PROMPT:
Would you please print exactly the lines that run from the one with "The width and" to the last line of the data, both included, without any pictures?

DATASET RECORDS section start

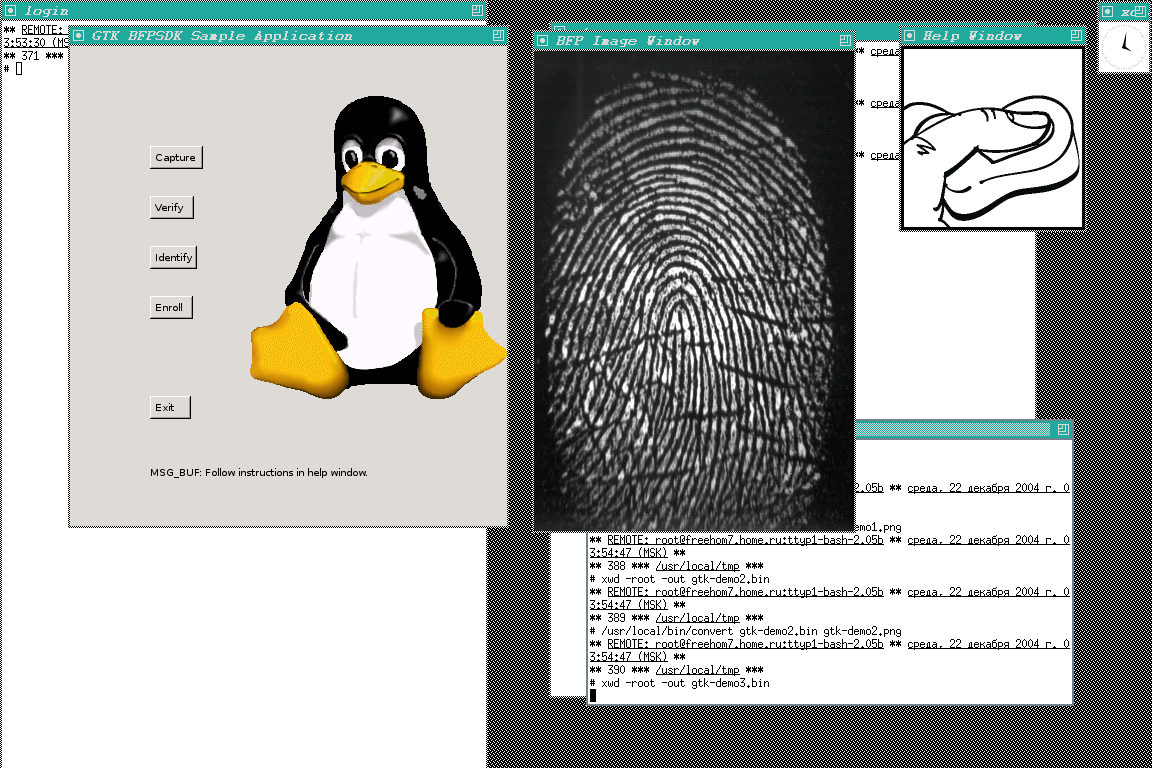Click the login terminal's command prompt cursor
Viewport: 1152px width, 768px height.
pos(19,68)
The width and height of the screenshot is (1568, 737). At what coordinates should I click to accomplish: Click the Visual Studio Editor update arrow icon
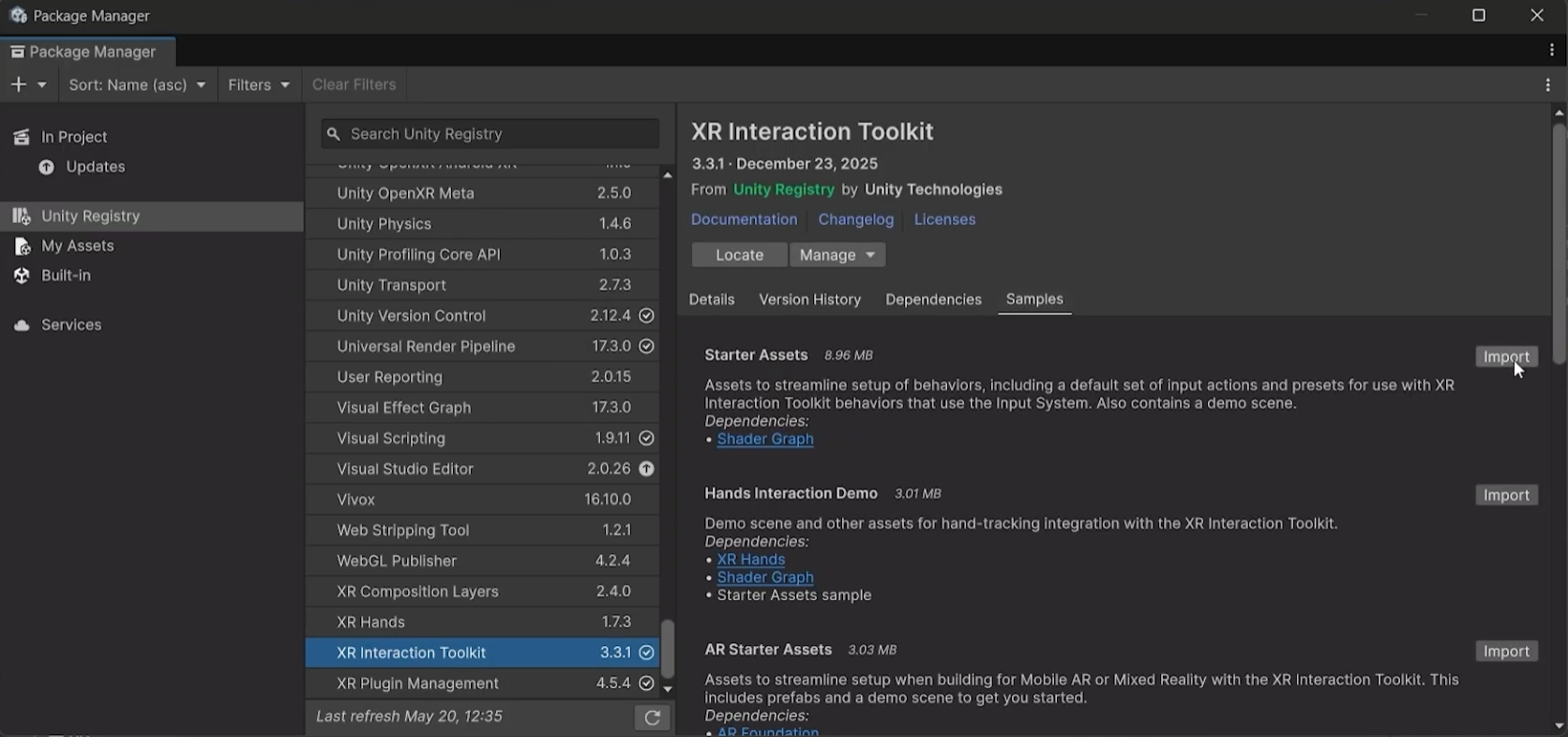(646, 469)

DATASET RECORDS section end

COMPLETED TASK:
The width and height of the screenshot is (1568, 737). At what coordinates should I click to accomplish: Click the Visual Studio Editor update arrow icon
(646, 469)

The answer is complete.